I’m afraid I don’t. I’m not as close to Fouché as you are.

BONAPARTE

He said, “At least mine is pretty.”

CAMBACÉRÈS

That is not only vulgar but inaccurate. In any case, I hope he won’t marry her. Let him make her a kept woman. She seems accustomed to that and it’s his fantasy.

BONAPARTE

Too late. He married her. Lucien is as much an idiot in his private life as in his public life. Oh, my dear colleague, the French people think that I am preoccupied only with great thoughts about power and war, and instead I spend my time worrying about matters of the heart.

CAMBACÉRÈS

I find that hard to believe.

BONAPARTE

No, it’s quite true. My youngest brother, Jérôme, is nineteen. While he was on a trip to the United States, he married an American girl.

CAMBACÉRÈS

An American?

BONAPARTE

Yes, an American! The daughter of a merchant from the city of Baltimore by the name of Elizabeth Patterson. So you see, now I am the brother-in-law of Madame Jouberton and Elizabeth Patterson.

CAMBACÉRÈS

You are the Victor of Rivoli and Marengo, you have conquered Venice and Egypt, you have forced the English to accept a peace treaty, and you are First Consul and President of the Italian Republic.

BONAPARTE

I also have brothers and sisters, and they strive to poison my life and dishonor what I have taken such pains to nurture. Only my dear and beautiful Pauline has given me some satisfaction.

CAMBACÉRÈS

At least that’s something.

BONAPARTE

As you say. After the death of poor Leclerc, who was so brutally taken from her before being carried off by yellow fever in Santo Domingo, she has found consolation, first with that thug Sarlovèze, who hated me and whom I got rid of, and then with Eugène de Beauharnais, the son of my Joséphine. Happily, she just married Prince Camille Aldobrandini Borghèse, grand-nephew of two popes, who is both more capable and wealthy than the miserable Bacciochi, husband of my sister Élisa.

CAMBACÉRÈS

My congratulations, Citizen First Consul.

BONAPARTE

Élisa has gone nearly mad with rage and jealousy over it. Her relationship with that journalist Fontanes is not enough to bring her peace. Oh, Cambacérès! You see how it is with family. Mine has made disgraceful marriages and yet dreams of wealth and glory. It owes everything to me and yet wants everything from me — power, money, titles, honors. It makes me wonder sometimes whether we are not all sharing in the legacy of my dead father. Everything they have comes from me and I am exhausting myself counteracting their idiocies and grossness.

CAMBACÉRÈS

You can always count upon your friends — upon me, who thinks only of your greatness. And upon Joséphine.

BONAPARTE

Joséphine! I loved her so very much.
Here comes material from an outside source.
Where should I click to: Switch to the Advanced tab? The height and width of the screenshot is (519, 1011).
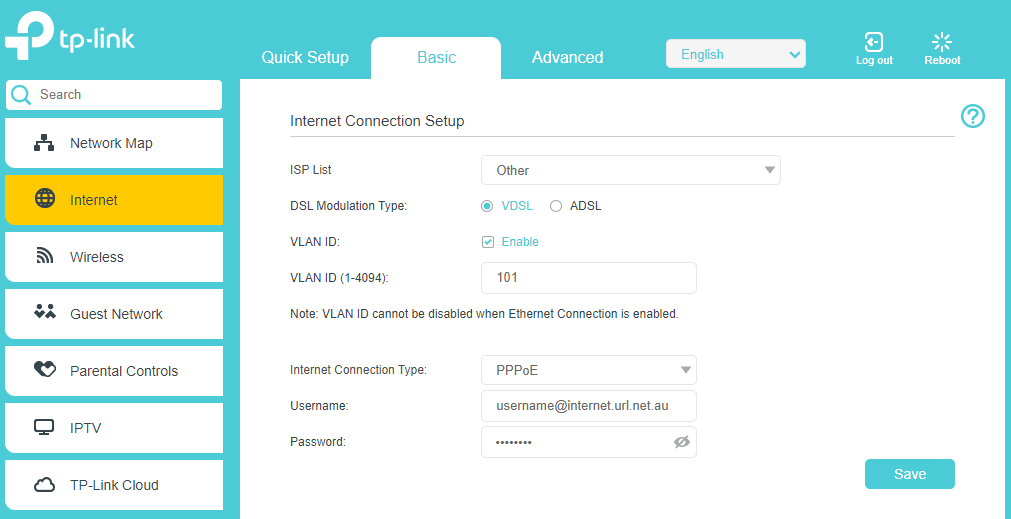coord(567,57)
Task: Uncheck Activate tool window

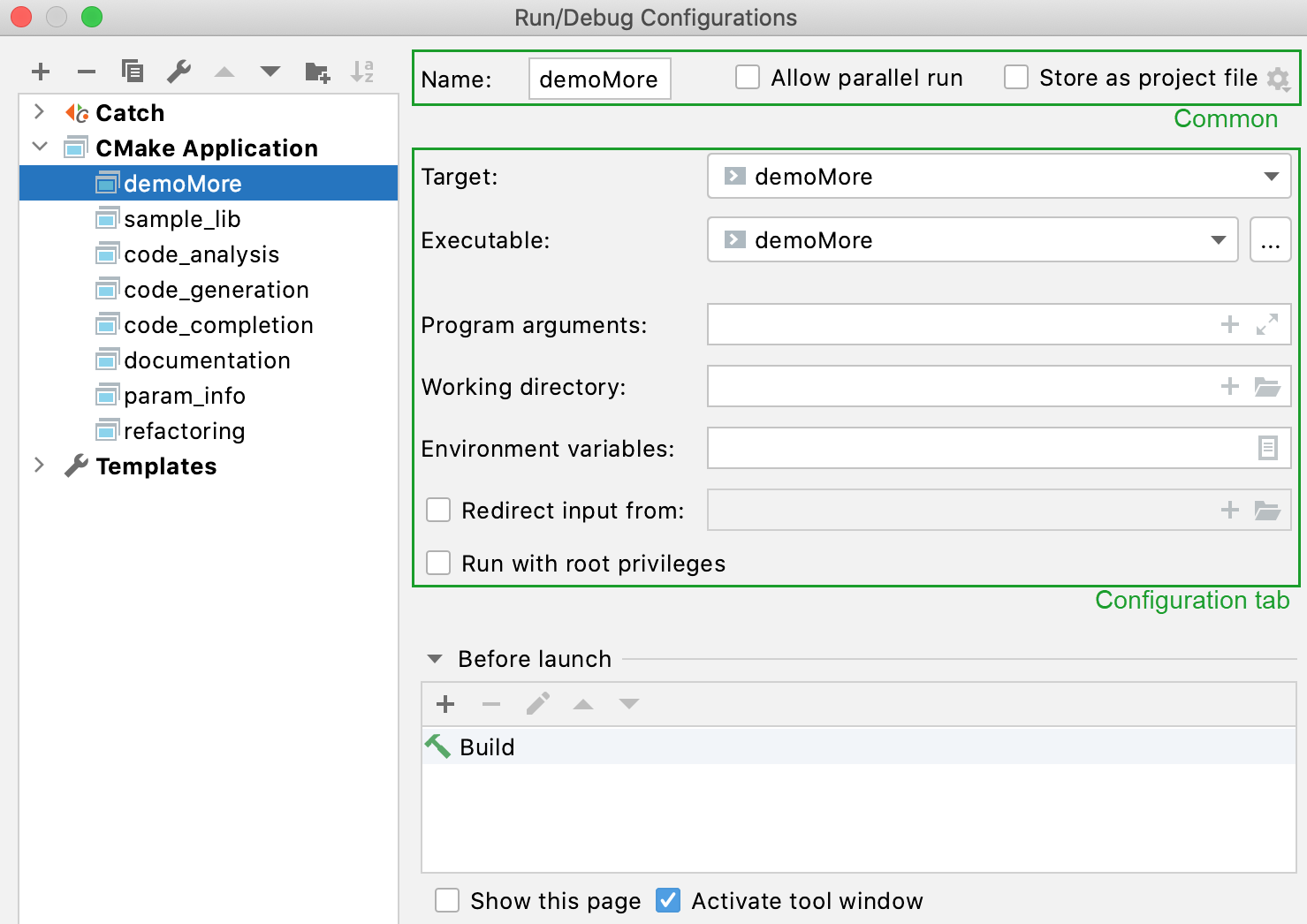Action: 667,900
Now she’s making problems for me, serious problems, by not giving me an heir. And then meaningless things, with which she harangues me all day long. Have you heard about this business of the shawl?

CAMBACÉRÈS

No. What shawl?

BONAPARTE

It would appear that about two weeks ago an Armenian merchant called upon my sister Caroline with a cashmere shawl, embroidered with red and gold, and covered with enormous flowers. A garish thing, but strange and rather extraordinary and therefore outrageously expensive.

CAMBACÉRÈS

I wonder what price Madame Murat would consider “outrageous.”

BONAPARTE

Fifteen-thousand francs.

CAMBACÉRÈS

Ah. That is a hefty price.

BONAPARTE

That’s what Caroline thought. She told the Armenian, “That’s too costly. I won’t buy it.” Then she added almost immediately, “My god but it is handsome. I would offer you ten thousand.” To which the Armenian replied, “Fifteen thousand and not a sou less.” This angered Caroline, who told him he was out of his mind and to leave immediately.